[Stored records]
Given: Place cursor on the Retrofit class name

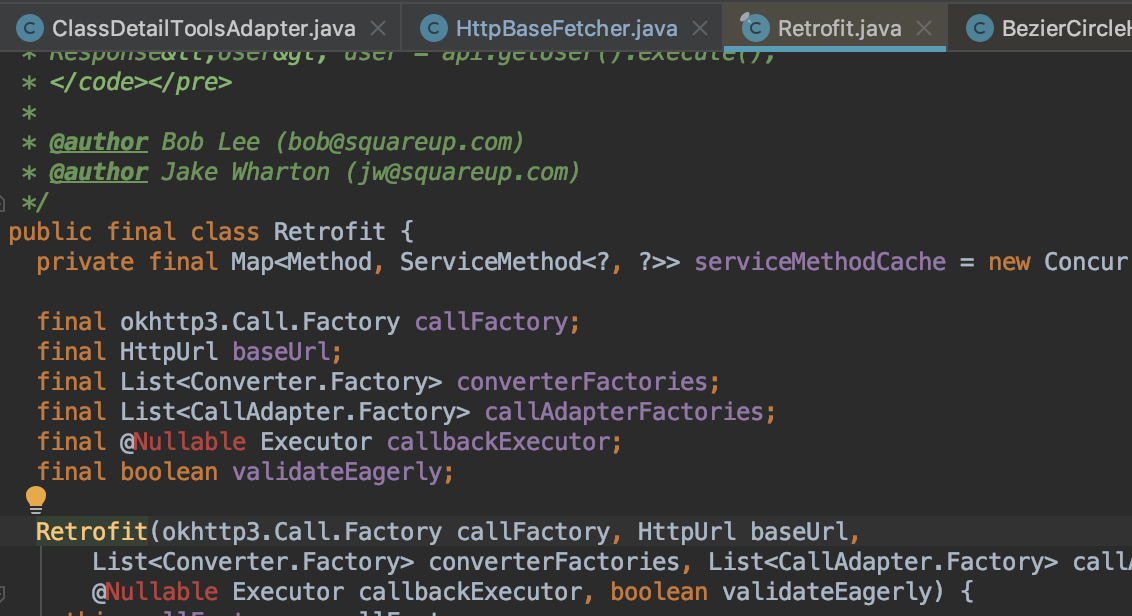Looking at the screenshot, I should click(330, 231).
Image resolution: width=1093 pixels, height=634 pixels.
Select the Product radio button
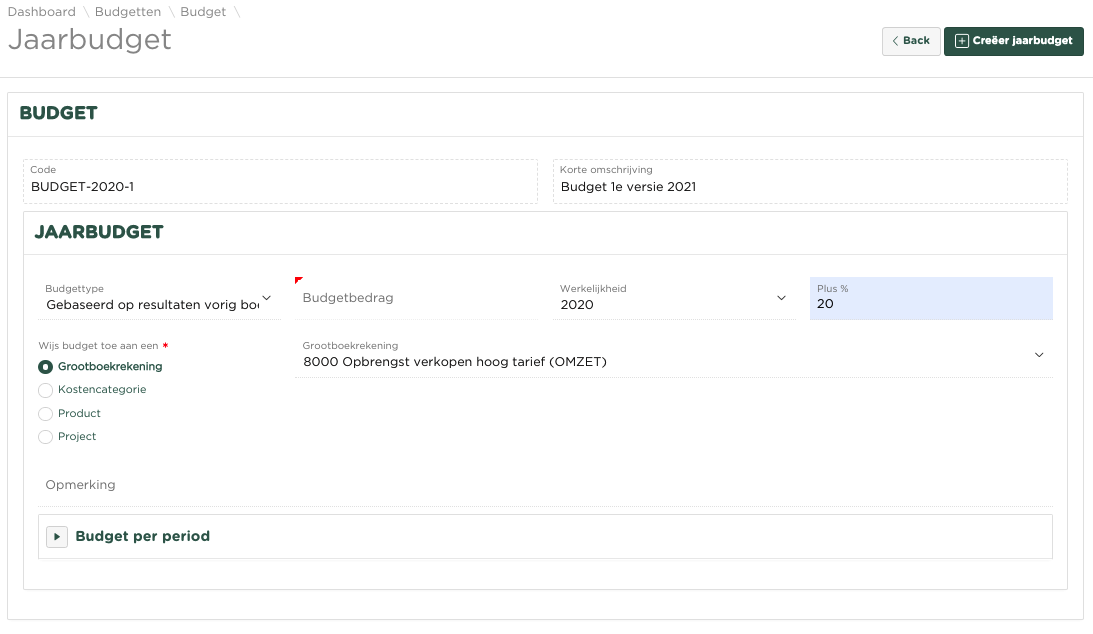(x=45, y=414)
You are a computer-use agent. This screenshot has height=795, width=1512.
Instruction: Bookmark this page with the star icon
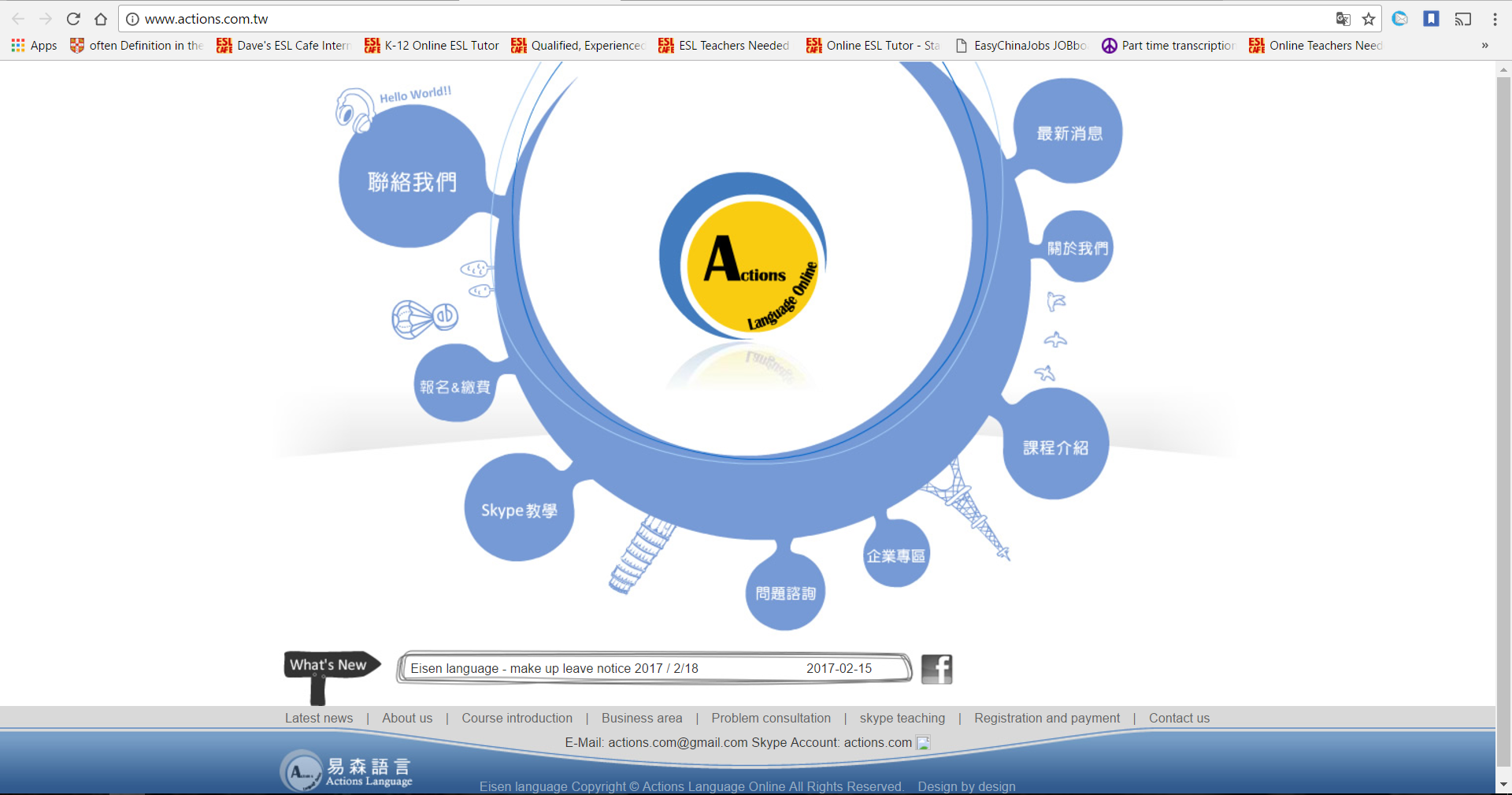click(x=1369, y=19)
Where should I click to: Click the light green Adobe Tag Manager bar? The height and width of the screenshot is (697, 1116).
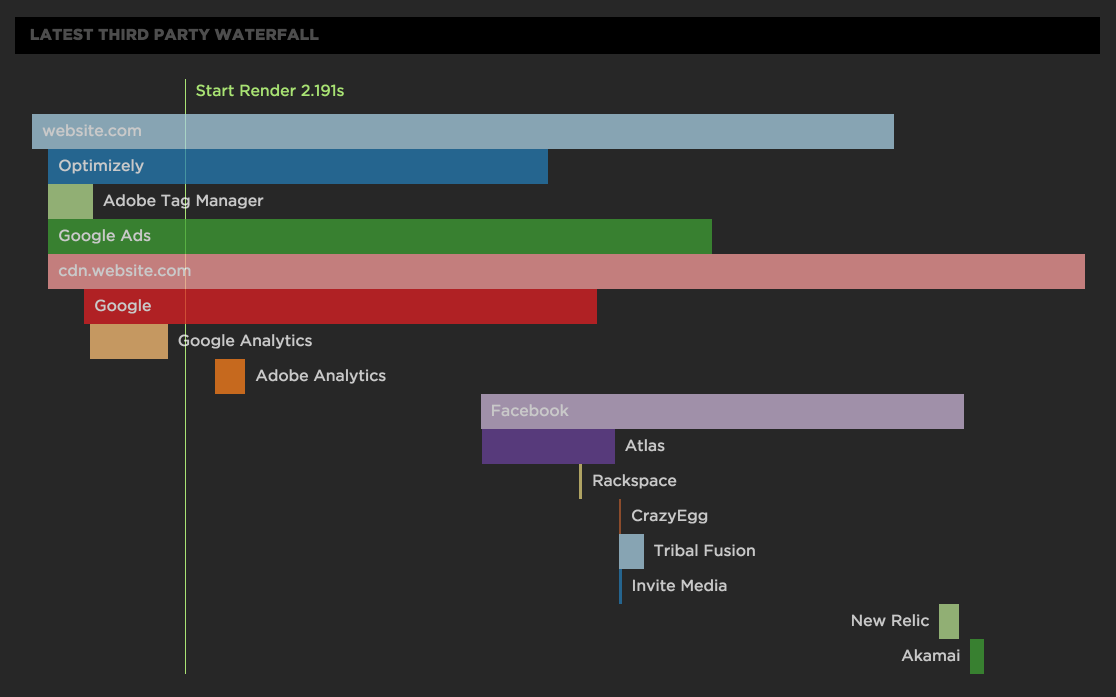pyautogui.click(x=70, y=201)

_What to do_
An exact, image-free transcription of all the records above is needed.

_Response below_
Given: Place cursor on the Retrofit class name

Looking at the screenshot, I should click(330, 231).
Image resolution: width=1093 pixels, height=634 pixels.
Select the Product radio button
(x=45, y=414)
You are a computer-use agent. This screenshot has height=795, width=1512.
Instruction: Bookmark this page with the star icon
click(x=1369, y=19)
Where should I click to: Click the light green Adobe Tag Manager bar? The height and width of the screenshot is (697, 1116).
pyautogui.click(x=70, y=201)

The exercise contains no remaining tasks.